灰燼竜バスタードを一度討ち取ったフルルドリスもハッシャーシーン・ドラグマに遅れて合流しますが、そこに凶鳥のシュライグが強襲を仕掛けます。

互いの仮面が砕けるほど激しい打ち合いが続きましたが、ゲリラ戦闘の経験が豊富なトライブリゲードは無事2人を連れて撤退に成功するのでした。

戦場から少し離れた先。

気を失ったままのエクレシアは暖かな陽の光の中で、徒花のフェリジットに介抱されます。

アルバスの落胤は自身とエクレシアを救った「トライブリゲード・凶鳥のシュライグ」から小さな鳥型のロボットを手渡されます。

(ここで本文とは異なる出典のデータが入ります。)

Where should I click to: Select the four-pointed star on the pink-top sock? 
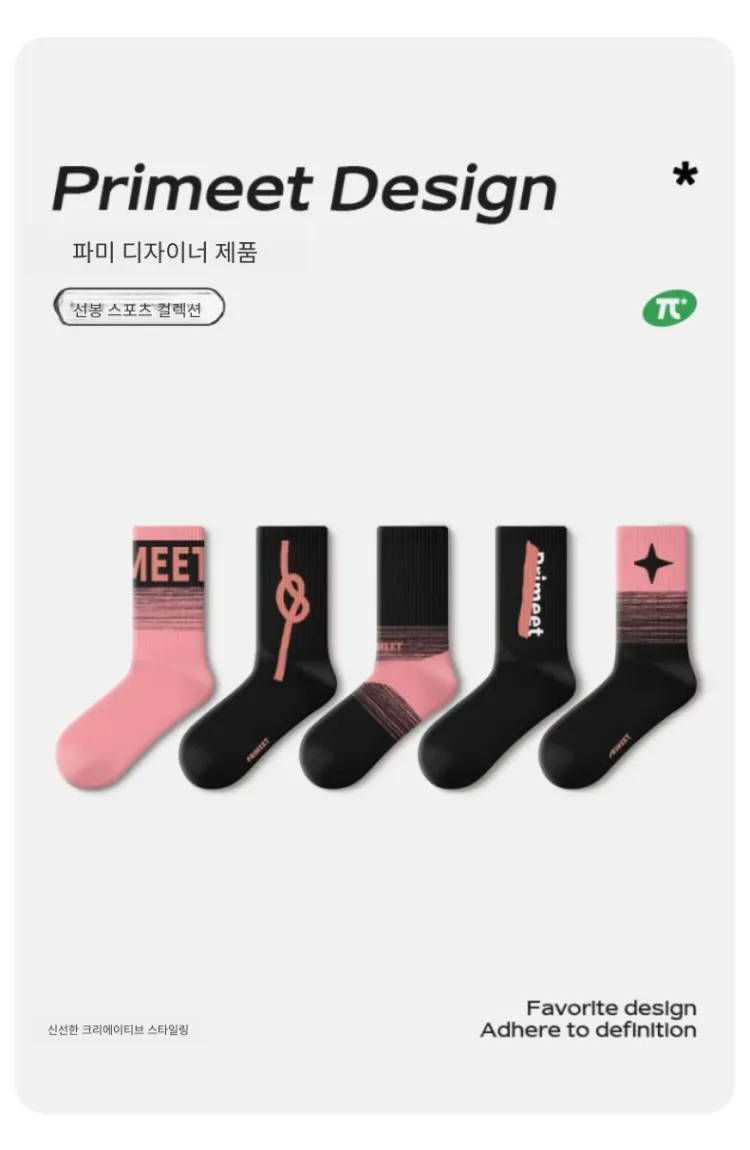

「これからの旅路でこいつが必要な時がくるだろう。持っていくと良い。君たちの無事を祈る」

ドラグマから追われるものとなったエクレシアとアルバスの落胤は新たな地に向けて旅を始めるのです。

《episode.Ⅲ 『スプリガンズ』》

ハッシャーシーン・ドラグマと戦闘を行うことになり、ドラグマから追われるものとなったエクレシアとアルバスの落胤。

トライブリゲードに救われた2人は追っ手の来ない新たな地へ向けて旅に出ます。

足を踏み入れたのは広大な砂漠地帯。

年月を経て崩れかけている巨大な塔、砂の中から見える巨大生物の骨、砂と岩が果てしなく続くこの場所は「大砂海ゴールド・ゴルゴンダ」。

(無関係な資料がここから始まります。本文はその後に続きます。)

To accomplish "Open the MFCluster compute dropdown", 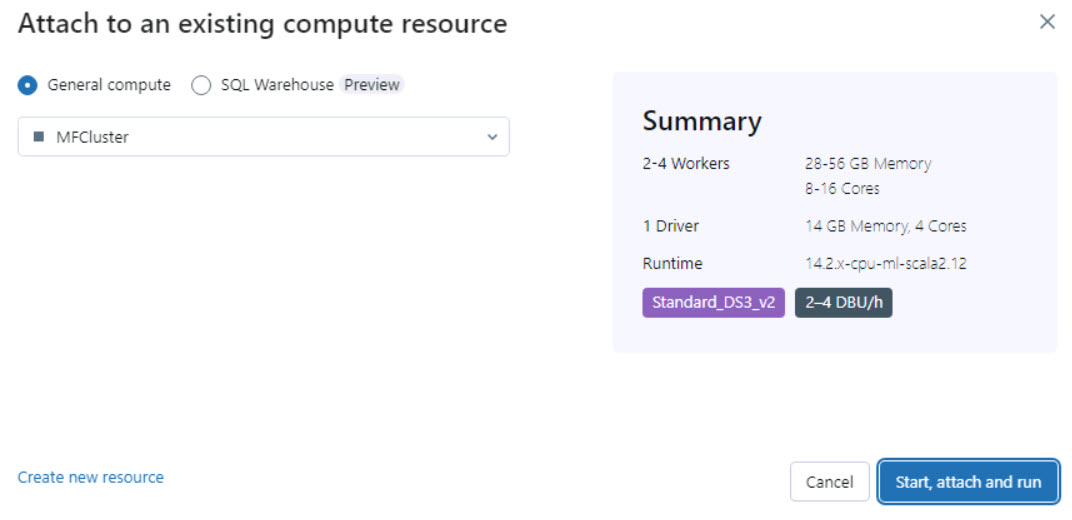I will pos(263,137).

古くよりこの地を支配する強大な力を持った大蛇「覇蛇大公ゴルゴンダ」と同じ名を持っています。

砂漠地帯を進む彼らは遠方より何者かに捕捉されます。

「シンニュウシャハッケン」

2人の周りを飛ぶ鳥型のロボットは友軍判定が出ていますが、深いことは気にしません。

怪しいものはとりあえず確保です!

突如現れた弾丸のような姿をしたロボット達。

スプリガンズという種族の彼らはアルバスの落胤とエクレシアを拘束します。

「なんで捕まえるんですか!離してください!」

拘束の解除を訴えるエクレシアでしたが、侵入者を解放するわけにもいかないスプリガンズ達も対応に困ってしまいます。

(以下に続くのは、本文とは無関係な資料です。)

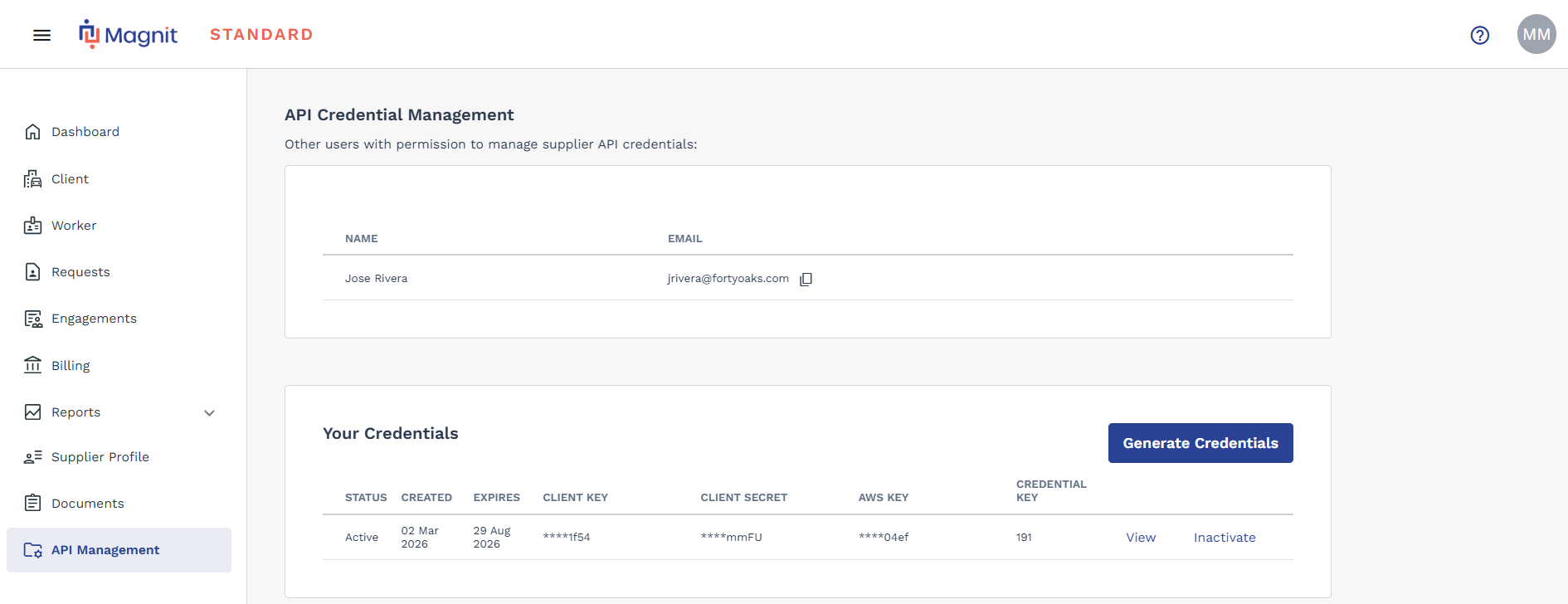The width and height of the screenshot is (1568, 604).
Task: Copy the jrivera@fortyoaks.com email address
Action: tap(806, 280)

シュライグに渡された鳥型のロボットは味方判定であったため、拘束されずに2人の周りをぐるぐると飛びまわるのでした。

そんな時、現れたのは獣人の少女。

恩人と似た姿をした少女はシュライグの鳥型ロボットに気づき、拘束されたアルバスの落胤とエクレシアを解放します。

彼女の名前はトライブリゲード・キット。

ドラグマとの戦いで傷ついたエクレシアの介抱をしたトライブリゲード・徒花のフェリジットの妹でした。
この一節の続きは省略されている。